VIEW ARTICLE | DOI: 10.1094/MPMI-3-444
Stilbene Synthase from Seedlings of Pinus sylvestris: Purification and Induction in Response to Fungal Infection. Ralf Gehlert. Department of Biochemistry, Philipps-University, Marburg, Federal Republic of Germany. Anne Schöppner, and Helmut Kindl. Department of Biochemistry, Philipps-University, Marburg, Federal Republic of Germany.. MPMI 3:444-449. Accepted 3 August 1990. Copyright 1990 The American Phytopathological Society.
Additional Keywords: induction by UV light, 5-phenylethenyl-benzene-1,3-diol.

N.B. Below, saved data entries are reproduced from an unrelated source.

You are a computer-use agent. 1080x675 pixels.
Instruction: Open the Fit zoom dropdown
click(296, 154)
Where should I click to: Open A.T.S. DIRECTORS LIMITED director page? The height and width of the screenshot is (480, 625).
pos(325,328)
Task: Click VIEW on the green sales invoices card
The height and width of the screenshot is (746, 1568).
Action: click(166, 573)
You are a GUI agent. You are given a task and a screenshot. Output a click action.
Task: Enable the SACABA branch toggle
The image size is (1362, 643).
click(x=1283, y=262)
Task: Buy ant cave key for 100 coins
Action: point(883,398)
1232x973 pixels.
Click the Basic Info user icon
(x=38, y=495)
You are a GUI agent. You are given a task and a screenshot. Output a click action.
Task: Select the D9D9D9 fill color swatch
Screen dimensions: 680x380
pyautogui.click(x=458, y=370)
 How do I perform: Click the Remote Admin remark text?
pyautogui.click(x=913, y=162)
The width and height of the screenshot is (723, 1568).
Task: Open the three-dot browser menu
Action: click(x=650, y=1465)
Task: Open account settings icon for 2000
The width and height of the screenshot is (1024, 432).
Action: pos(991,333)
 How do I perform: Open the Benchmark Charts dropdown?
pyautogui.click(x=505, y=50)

The heartwood of pine trees contains considerable amounts of the stilbenes pinosylvin and pinosylvin monomethyl ether. In young plants of Pinus sylvestris, however, amounts of these stilbenes are hardly detectable. At the onset of stress conditions, such as UV light or fungal attack, stilbene formation is greatly increased and pinosylvin becomes the preferentially formed phenol. It is considered to be the main phytoalexin produced by pines and may be responsible for induced resistance. A unique synthase acting on cinnamoyl-CoA is the key enzyme for the formation of the stilbenes. Stilbene synthase (pinosylvin-forming) was purified to near homogeneity from 4-wk-old plants treated with UV light. The purification included affinity chromatography on red agarose, molecular sieving, and chromatofocusing. In addition to malonyl-CoA as substrate, stilbene synthase uses cinnamoyl-CoA six times more efficiently than p-coumaroyl-CoA. The stilbene synthase preparation was virtually free of chalcone synthase activity. The enzyme is a homodimer with a subunit molecular weight of 43,000. Separation by chromatofocusing indicates the presence of multiple forms differing in isoelectric points between pH 5.1 and 4.6. Treatment of pine seedlings with Botrytis cinerea leads to a 38-fold increase in stilbene synthase activity within 1 day. This is a rapid response and can be measured prior to any detectable lesion, blight, or sclerotia.